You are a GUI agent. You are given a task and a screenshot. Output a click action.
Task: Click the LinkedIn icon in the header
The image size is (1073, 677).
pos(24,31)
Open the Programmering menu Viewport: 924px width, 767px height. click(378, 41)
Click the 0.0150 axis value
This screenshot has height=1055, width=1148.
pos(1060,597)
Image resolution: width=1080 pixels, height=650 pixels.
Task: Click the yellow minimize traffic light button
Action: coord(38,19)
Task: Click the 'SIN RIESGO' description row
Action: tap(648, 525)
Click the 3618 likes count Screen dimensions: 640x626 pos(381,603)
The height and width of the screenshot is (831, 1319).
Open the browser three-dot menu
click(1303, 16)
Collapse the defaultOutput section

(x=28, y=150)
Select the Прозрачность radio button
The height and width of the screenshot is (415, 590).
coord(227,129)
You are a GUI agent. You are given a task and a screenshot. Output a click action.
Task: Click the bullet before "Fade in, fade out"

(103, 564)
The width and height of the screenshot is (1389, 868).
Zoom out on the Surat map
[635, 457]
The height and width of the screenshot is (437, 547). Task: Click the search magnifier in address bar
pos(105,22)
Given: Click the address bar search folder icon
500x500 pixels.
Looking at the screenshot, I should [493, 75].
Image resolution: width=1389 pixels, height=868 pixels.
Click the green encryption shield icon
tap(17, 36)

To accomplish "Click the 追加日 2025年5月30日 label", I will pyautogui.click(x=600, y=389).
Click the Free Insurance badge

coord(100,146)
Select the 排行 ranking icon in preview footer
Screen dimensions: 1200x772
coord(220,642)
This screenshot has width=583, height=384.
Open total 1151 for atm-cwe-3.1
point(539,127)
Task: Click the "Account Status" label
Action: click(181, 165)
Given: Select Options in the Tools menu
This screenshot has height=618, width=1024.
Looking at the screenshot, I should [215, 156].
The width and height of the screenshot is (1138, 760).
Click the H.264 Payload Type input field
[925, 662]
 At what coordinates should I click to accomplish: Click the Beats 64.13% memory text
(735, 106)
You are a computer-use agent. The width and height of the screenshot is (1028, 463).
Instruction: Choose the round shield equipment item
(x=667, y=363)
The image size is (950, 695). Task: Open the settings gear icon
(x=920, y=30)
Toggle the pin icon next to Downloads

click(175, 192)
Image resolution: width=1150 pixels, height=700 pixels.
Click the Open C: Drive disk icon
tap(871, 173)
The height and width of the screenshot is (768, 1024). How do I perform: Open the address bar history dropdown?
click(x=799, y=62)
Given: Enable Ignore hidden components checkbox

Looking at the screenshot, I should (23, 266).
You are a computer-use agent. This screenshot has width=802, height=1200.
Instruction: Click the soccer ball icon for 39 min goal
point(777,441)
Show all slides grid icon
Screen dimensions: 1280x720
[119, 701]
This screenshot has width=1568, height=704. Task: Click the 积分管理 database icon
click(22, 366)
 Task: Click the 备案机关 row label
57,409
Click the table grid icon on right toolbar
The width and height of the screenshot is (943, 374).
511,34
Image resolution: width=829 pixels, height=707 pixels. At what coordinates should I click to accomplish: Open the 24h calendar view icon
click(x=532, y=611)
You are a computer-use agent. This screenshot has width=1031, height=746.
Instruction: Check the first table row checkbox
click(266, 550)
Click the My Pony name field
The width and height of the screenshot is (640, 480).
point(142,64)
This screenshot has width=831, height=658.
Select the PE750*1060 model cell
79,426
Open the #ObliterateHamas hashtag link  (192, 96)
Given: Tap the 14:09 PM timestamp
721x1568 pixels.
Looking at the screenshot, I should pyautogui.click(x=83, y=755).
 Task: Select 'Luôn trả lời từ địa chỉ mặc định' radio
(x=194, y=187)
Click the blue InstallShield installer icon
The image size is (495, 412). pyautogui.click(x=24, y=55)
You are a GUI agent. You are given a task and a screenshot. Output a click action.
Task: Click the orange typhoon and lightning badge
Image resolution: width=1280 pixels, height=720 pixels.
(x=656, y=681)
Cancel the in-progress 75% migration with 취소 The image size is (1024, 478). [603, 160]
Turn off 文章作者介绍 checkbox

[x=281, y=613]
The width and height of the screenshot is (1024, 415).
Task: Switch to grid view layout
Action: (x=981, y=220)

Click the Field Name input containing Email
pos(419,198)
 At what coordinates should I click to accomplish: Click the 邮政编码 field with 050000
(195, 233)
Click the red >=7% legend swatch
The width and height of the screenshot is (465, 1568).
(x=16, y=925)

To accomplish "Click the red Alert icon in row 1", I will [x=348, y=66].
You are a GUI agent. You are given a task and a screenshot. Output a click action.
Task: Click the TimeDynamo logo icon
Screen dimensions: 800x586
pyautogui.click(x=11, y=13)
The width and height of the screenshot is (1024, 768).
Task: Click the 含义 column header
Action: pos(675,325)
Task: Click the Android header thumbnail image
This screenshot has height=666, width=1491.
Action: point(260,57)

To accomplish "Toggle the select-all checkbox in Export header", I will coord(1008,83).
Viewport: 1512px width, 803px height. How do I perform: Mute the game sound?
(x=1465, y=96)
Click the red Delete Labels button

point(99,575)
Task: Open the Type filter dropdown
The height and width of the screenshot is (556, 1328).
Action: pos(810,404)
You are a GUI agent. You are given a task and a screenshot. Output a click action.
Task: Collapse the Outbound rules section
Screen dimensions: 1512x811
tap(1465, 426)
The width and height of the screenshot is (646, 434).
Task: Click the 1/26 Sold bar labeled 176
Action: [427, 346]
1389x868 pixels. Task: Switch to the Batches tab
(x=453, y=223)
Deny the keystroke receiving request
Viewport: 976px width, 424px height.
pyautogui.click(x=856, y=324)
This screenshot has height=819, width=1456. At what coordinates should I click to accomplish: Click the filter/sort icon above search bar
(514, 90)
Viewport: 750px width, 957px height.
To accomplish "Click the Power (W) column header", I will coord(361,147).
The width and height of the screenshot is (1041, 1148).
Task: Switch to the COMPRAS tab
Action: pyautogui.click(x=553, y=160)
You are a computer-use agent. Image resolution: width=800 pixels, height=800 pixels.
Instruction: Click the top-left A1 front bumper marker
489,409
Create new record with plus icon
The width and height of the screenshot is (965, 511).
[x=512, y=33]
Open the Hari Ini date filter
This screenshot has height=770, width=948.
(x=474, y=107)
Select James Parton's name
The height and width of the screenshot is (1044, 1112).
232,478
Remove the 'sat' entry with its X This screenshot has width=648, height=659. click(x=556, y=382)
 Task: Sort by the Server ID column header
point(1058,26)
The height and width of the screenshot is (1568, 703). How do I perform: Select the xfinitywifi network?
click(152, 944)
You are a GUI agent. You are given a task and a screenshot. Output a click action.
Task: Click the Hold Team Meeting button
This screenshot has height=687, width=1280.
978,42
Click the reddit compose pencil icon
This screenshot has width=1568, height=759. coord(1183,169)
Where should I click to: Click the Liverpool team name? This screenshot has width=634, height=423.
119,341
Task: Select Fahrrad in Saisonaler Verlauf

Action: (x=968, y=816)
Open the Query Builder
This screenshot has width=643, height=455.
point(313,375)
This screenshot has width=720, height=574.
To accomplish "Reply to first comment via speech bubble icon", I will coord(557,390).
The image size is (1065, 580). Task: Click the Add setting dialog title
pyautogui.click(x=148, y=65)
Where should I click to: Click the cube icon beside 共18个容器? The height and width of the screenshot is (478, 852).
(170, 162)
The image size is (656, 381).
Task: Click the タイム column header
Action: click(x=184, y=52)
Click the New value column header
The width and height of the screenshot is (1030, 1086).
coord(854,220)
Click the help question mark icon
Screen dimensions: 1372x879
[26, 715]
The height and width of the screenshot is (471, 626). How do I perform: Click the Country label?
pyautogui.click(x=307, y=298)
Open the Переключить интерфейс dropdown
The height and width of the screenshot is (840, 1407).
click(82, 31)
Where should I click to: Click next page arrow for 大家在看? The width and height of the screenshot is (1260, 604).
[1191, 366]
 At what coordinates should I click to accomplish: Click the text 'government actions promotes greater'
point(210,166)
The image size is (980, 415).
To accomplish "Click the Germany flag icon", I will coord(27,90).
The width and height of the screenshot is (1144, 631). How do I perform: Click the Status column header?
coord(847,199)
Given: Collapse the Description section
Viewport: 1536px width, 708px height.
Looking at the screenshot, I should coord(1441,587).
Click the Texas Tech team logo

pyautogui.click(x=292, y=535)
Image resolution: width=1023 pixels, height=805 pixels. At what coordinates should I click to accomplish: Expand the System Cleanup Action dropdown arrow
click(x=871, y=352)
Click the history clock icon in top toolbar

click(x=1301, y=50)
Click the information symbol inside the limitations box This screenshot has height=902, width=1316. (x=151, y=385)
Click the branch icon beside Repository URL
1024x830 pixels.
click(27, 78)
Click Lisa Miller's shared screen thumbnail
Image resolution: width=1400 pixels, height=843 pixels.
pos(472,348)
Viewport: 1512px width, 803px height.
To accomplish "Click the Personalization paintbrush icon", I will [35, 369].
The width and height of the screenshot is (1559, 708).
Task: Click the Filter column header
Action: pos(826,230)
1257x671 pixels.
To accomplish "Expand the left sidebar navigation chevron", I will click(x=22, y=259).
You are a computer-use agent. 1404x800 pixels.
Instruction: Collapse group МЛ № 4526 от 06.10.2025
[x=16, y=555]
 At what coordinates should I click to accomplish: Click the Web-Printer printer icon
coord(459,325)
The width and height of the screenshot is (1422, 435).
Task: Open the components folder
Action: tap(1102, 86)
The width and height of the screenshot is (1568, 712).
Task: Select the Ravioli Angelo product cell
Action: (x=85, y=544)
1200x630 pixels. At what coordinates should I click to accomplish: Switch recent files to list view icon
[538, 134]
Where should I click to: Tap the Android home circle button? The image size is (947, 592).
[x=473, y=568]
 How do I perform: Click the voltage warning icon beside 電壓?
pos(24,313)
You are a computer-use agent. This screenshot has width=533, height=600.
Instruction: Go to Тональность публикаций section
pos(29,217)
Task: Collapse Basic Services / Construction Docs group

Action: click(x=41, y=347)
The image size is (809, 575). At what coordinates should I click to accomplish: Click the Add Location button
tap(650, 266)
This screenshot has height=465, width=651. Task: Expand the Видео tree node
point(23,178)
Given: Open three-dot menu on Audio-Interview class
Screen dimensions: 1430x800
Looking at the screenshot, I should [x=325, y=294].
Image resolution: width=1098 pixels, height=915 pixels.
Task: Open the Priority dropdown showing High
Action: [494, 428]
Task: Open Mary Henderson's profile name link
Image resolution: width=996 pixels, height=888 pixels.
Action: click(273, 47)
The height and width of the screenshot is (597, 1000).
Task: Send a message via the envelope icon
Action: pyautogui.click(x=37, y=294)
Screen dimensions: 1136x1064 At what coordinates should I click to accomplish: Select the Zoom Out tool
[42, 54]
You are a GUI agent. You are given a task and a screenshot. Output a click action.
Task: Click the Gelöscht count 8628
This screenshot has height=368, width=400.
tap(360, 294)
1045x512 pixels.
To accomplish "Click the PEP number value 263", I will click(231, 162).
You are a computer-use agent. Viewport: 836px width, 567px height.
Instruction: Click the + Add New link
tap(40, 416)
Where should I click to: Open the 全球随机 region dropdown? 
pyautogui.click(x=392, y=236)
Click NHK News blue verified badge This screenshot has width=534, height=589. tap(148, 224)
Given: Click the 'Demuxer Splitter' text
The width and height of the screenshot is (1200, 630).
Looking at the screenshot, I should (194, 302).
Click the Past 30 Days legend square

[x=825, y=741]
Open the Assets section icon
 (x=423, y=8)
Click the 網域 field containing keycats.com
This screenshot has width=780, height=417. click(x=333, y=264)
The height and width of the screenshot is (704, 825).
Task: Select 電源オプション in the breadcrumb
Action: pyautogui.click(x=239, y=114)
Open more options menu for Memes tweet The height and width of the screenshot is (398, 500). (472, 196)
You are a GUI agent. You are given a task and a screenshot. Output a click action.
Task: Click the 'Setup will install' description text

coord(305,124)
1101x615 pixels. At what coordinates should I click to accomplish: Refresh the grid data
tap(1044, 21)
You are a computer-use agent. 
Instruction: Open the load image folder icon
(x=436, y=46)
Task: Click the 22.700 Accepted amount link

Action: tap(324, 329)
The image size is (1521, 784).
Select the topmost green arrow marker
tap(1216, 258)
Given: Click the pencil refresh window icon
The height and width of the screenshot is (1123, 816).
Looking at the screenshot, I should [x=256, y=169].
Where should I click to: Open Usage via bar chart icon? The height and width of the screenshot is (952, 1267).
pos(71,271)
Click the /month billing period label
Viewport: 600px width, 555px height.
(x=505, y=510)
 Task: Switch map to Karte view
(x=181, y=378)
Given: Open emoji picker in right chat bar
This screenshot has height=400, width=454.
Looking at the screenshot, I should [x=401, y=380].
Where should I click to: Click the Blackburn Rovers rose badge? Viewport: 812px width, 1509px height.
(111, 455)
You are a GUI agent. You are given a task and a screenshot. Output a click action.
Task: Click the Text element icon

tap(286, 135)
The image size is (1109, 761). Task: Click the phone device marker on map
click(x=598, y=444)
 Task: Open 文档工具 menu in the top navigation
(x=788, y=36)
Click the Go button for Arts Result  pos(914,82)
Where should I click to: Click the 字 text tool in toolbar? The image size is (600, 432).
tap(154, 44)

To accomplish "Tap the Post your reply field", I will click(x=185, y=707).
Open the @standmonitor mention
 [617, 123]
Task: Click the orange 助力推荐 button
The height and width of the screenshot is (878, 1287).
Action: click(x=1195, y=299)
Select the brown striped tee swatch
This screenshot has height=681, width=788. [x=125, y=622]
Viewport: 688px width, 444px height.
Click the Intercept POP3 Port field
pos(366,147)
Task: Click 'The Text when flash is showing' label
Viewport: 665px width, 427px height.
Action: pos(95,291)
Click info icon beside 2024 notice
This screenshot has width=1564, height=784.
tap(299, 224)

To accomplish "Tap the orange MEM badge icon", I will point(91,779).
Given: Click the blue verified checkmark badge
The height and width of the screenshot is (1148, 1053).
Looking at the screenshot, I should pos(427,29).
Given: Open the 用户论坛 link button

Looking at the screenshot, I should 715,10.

◇ ◇ ◇ ◇ ◇

◆ ASSIGNMENT: Reproduce each line of the records in which "verified" appears.

◆ TASK RESPONSE:
Click NHK News blue verified badge This screenshot has width=534, height=589. tap(148, 224)
Given: Click the blue verified checkmark badge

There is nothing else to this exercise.